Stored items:
******************************

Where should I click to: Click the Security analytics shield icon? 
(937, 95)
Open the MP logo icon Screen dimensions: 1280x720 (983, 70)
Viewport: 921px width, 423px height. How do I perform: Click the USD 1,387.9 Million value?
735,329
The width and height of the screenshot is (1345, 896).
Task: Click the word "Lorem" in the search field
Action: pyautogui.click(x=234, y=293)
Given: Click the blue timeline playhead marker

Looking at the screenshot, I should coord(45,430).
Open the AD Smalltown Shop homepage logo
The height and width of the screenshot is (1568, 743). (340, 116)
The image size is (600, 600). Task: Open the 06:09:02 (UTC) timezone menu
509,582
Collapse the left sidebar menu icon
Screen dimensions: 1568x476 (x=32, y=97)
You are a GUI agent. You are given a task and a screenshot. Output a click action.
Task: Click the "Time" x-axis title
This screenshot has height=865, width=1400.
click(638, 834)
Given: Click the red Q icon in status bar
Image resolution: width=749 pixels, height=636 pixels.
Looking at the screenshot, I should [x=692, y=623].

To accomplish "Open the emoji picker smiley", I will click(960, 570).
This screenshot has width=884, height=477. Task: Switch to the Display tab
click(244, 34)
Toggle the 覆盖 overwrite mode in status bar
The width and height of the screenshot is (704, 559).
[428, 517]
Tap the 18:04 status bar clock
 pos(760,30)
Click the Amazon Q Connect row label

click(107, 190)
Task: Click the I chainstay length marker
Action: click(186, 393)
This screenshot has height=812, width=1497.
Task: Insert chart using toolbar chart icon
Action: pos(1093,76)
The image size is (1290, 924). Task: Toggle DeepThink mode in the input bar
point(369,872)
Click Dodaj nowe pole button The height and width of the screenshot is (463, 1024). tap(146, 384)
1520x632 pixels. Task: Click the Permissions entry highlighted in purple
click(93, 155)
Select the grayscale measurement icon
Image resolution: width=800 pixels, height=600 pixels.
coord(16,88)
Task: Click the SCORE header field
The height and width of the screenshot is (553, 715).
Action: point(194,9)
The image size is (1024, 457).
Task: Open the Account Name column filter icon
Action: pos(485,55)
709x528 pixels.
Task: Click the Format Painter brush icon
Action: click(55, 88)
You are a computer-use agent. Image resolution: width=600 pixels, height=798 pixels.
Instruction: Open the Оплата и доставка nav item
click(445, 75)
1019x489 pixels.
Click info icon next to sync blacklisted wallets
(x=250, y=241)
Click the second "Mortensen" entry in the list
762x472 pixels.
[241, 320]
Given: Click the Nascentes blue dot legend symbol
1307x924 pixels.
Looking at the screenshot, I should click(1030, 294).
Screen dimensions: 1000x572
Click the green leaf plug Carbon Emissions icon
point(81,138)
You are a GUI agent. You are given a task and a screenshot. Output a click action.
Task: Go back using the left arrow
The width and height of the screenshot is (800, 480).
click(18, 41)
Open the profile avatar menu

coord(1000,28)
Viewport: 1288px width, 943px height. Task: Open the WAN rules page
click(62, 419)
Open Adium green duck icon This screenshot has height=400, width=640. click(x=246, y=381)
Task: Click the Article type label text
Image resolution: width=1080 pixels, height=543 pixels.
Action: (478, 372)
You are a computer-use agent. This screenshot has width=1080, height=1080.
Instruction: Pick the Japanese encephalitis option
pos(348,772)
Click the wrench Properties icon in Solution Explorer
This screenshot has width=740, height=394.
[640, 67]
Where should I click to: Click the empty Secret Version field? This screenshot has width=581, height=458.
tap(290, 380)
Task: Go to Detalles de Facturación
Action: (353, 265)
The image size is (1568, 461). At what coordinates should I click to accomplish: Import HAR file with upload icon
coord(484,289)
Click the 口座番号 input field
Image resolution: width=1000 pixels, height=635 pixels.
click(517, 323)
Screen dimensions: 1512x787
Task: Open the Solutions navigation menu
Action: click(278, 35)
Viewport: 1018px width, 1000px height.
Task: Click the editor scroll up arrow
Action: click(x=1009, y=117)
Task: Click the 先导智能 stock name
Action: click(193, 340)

******************************

The records need to be copied exactly, with no line left out.

Where should I click to: Click the Security analytics shield icon? 
(937, 95)
Open the MP logo icon Screen dimensions: 1280x720 (983, 70)
Viewport: 921px width, 423px height. How do I perform: Click the USD 1,387.9 Million value?
735,329
The width and height of the screenshot is (1345, 896).
Task: Click the word "Lorem" in the search field
Action: pyautogui.click(x=234, y=293)
Given: Click the blue timeline playhead marker

Looking at the screenshot, I should coord(45,430).
Open the AD Smalltown Shop homepage logo
The height and width of the screenshot is (1568, 743). (340, 116)
The image size is (600, 600). Task: Open the 06:09:02 (UTC) timezone menu
509,582
Collapse the left sidebar menu icon
Screen dimensions: 1568x476 (x=32, y=97)
You are a GUI agent. You are given a task and a screenshot. Output a click action.
Task: Click the "Time" x-axis title
This screenshot has height=865, width=1400.
click(638, 834)
Given: Click the red Q icon in status bar
Image resolution: width=749 pixels, height=636 pixels.
Looking at the screenshot, I should [x=692, y=623].

To accomplish "Open the emoji picker smiley", I will click(960, 570).
This screenshot has width=884, height=477. Task: Switch to the Display tab
click(244, 34)
Toggle the 覆盖 overwrite mode in status bar
The width and height of the screenshot is (704, 559).
[428, 517]
Tap the 18:04 status bar clock
 pos(760,30)
Click the Amazon Q Connect row label

click(107, 190)
Task: Click the I chainstay length marker
Action: click(186, 393)
This screenshot has height=812, width=1497.
Task: Insert chart using toolbar chart icon
Action: pos(1093,76)
The image size is (1290, 924). Task: Toggle DeepThink mode in the input bar
point(369,872)
Click Dodaj nowe pole button The height and width of the screenshot is (463, 1024). tap(146, 384)
1520x632 pixels. Task: Click the Permissions entry highlighted in purple
click(93, 155)
Select the grayscale measurement icon
Image resolution: width=800 pixels, height=600 pixels.
coord(16,88)
Task: Click the SCORE header field
The height and width of the screenshot is (553, 715).
Action: point(194,9)
The image size is (1024, 457).
Task: Open the Account Name column filter icon
Action: pos(485,55)
709x528 pixels.
Task: Click the Format Painter brush icon
Action: click(55, 88)
You are a computer-use agent. Image resolution: width=600 pixels, height=798 pixels.
Instruction: Open the Оплата и доставка nav item
click(445, 75)
1019x489 pixels.
Click info icon next to sync blacklisted wallets
(x=250, y=241)
Click the second "Mortensen" entry in the list
762x472 pixels.
[241, 320]
Given: Click the Nascentes blue dot legend symbol
1307x924 pixels.
Looking at the screenshot, I should click(1030, 294).
Screen dimensions: 1000x572
Click the green leaf plug Carbon Emissions icon
point(81,138)
You are a GUI agent. You are given a task and a screenshot. Output a click action.
Task: Go back using the left arrow
The width and height of the screenshot is (800, 480).
click(18, 41)
Open the profile avatar menu

coord(1000,28)
Viewport: 1288px width, 943px height. Task: Open the WAN rules page
click(62, 419)
Open Adium green duck icon This screenshot has height=400, width=640. click(x=246, y=381)
Task: Click the Article type label text
Image resolution: width=1080 pixels, height=543 pixels.
Action: (478, 372)
You are a computer-use agent. This screenshot has width=1080, height=1080.
Instruction: Pick the Japanese encephalitis option
pos(348,772)
Click the wrench Properties icon in Solution Explorer
This screenshot has width=740, height=394.
[640, 67]
Where should I click to: Click the empty Secret Version field? This screenshot has width=581, height=458.
tap(290, 380)
Task: Go to Detalles de Facturación
Action: (353, 265)
The image size is (1568, 461). At what coordinates should I click to accomplish: Import HAR file with upload icon
coord(484,289)
Click the 口座番号 input field
Image resolution: width=1000 pixels, height=635 pixels.
click(517, 323)
Screen dimensions: 1512x787
Task: Open the Solutions navigation menu
Action: click(278, 35)
Viewport: 1018px width, 1000px height.
Task: Click the editor scroll up arrow
Action: click(x=1009, y=117)
Task: Click the 先导智能 stock name
Action: click(193, 340)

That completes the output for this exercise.